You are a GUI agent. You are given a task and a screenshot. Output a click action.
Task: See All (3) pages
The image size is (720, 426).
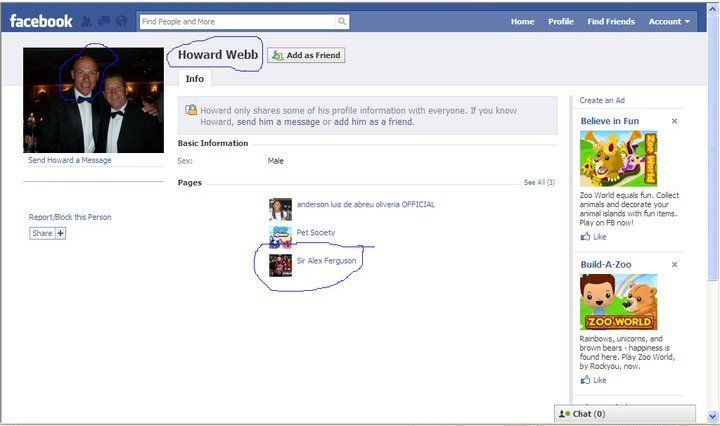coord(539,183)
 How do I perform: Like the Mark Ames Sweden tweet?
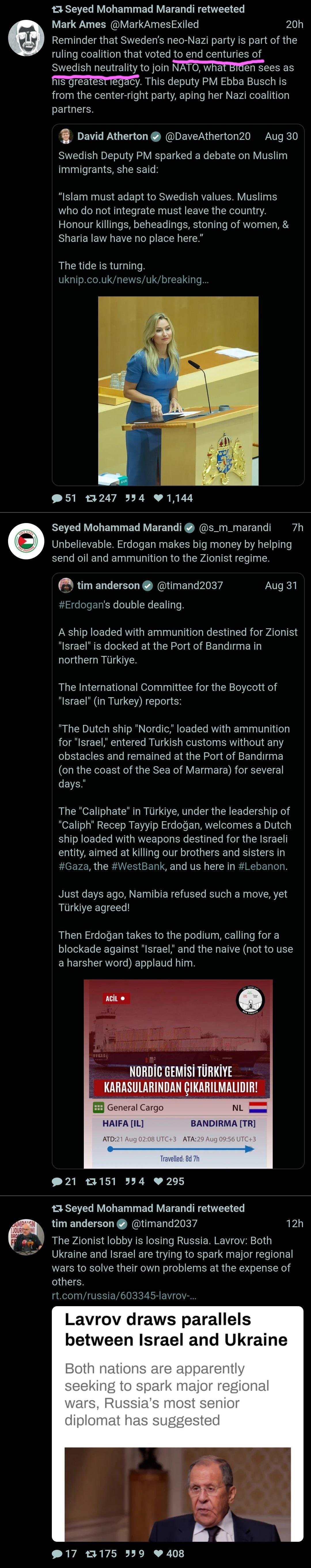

==

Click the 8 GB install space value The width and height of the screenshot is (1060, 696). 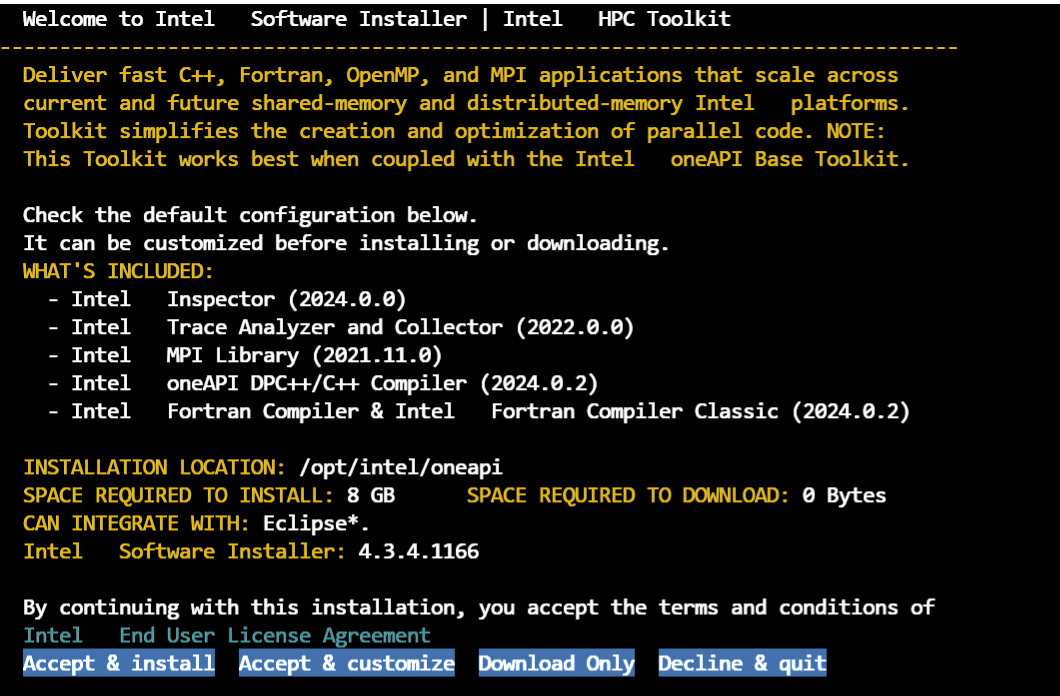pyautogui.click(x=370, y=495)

• [The task] Copy the records from the line with "You are a GUI" to the line with "How do I perform: Like" word for word, leaving out the pictures.

• [Task output]
You are a GUI agent. You are given a task and a screenshot. Output a click action.
Task: See All (3) pages
The image size is (720, 426).
coord(539,183)
 How do I perform: Like the Mark Ames Sweden tweet?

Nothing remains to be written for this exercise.